== WHAT THE EXERCISE ASKS ==
Continue the personal account of a teenager's years as a church pianist, picking up right after its last sentence.

I didn't choose to become a church pianist. I was in high school, attending Grace Gospel Church in Chicago, when our regular pianist moved away. Since I had endured piano lessons, the mantle fell on me. My skills hovered somewhere between John Thompson Levels II and III. I was hardly ready for prime time.
For the big day, I learned "To God Be the Glory." The leader led, the people sang, and I played. I finished the song about two measures ahead of the congregation (what I lacked in technique I made up in speed). But it didn't matter. They loved me enough to overlook my mistakes, and they loved God enough to worship him anyway.
Each week I practiced one new song, and each Sunday our congregation endured not only my narrow repertoire but also my nervous accelerando. We had heart, and we had spirit, but no one would have accused us of excellence.
I blush a little as I think about it. Still, when I am tempted to envy big-league churches with their drama, orchestra, and professional singers, my mind slips back to those days on the piano. Was our worship any less spiritual or powerful for its modesty? I don't think so.

== DATA ==
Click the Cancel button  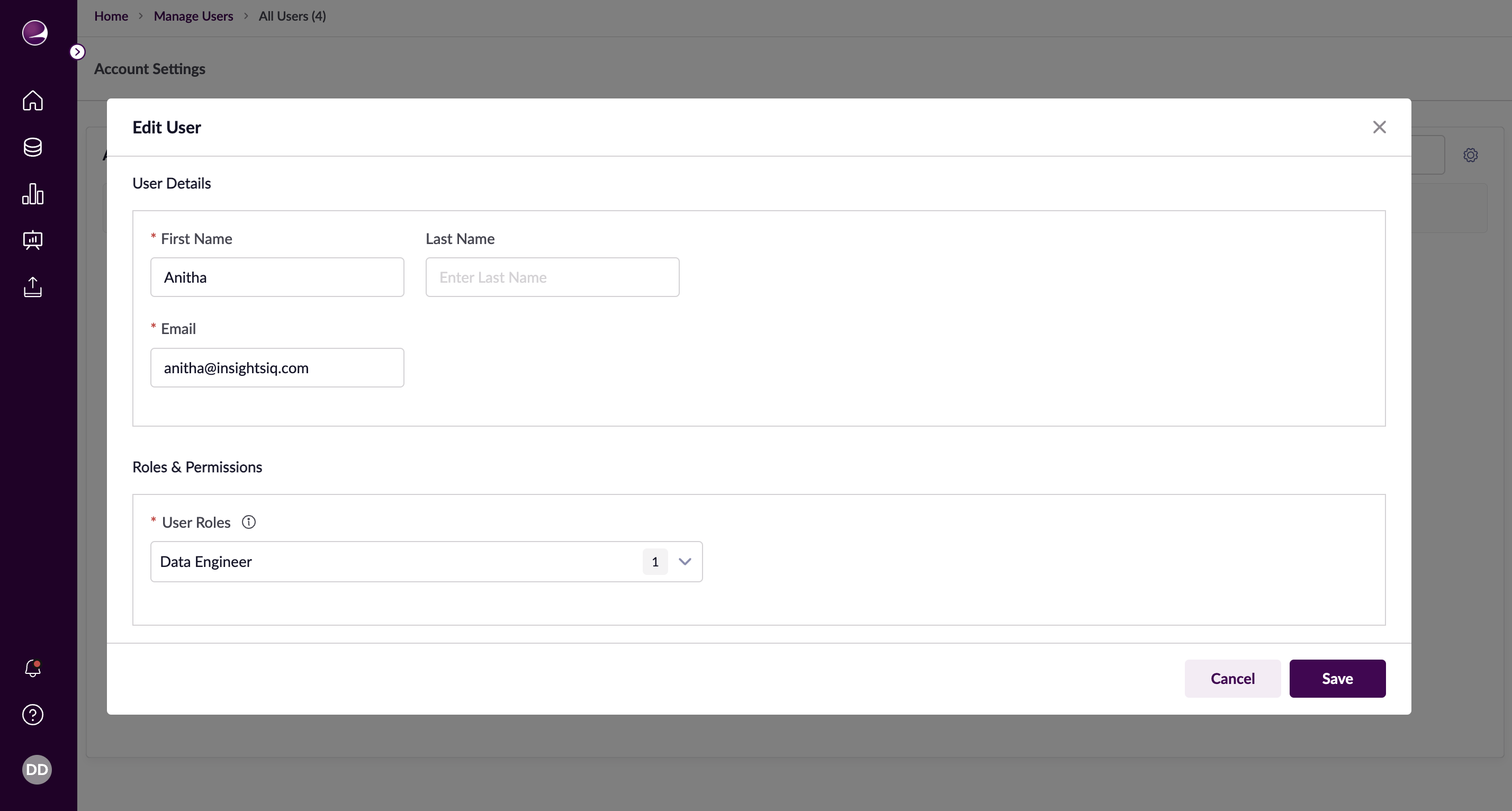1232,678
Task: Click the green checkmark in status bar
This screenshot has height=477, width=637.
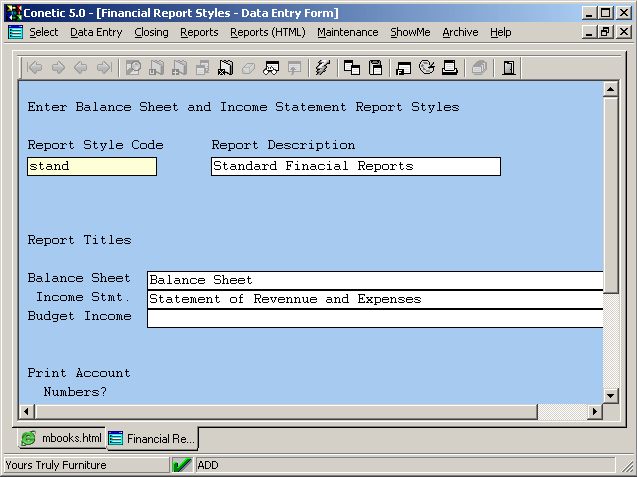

== TASK ANSWER ==
Since becoming a pastor, though, I have often forgotten that truth. Years after my not-ready-for-prime-time debut, I found myself striving for perfection in worship, and giving my small church a lot of headaches in the process.
What I had to re-learn was that is possible to worship God well with modest means. Here are the values that helped us do that.
AUTHENTICITY OVER EXCELLENCE
Excellence is overrated.
Before planting Windy City Community Church, I had been pumped up by speakers inspiring church leaders to excellence. So I committed myself to avoiding sloppiness. Everything we did would be done with excellence.
In pursuit of musical excellence, though, I became oppressive. I pressured our music directors to recruit better singers, to wave a magic baton to make them sing better than their ability. No matter how much pressure I exerted, however, our musical teams could not satisfy me. We were a small church with a limited pool of talent, and I was raising the bar to a height only a large church could clear.
Then I stumbled upon an uncomfortable truth: What I had nobly justified as excellence turned out to be something else–my ugly need to impress. What my church needed to worship God was not Broadway musicals but authenticity–people worshiping God in spirit and in truth. Authenticity, relating honestly to the Lord, was more important than excellence, doing something well.
Authenticity, however, isn't an excuse for laziness. Excellence is a legitimate value within the church. It's tough for the congregation to worship when they're squirming because the worship leader or special musician is embarrassingly flat.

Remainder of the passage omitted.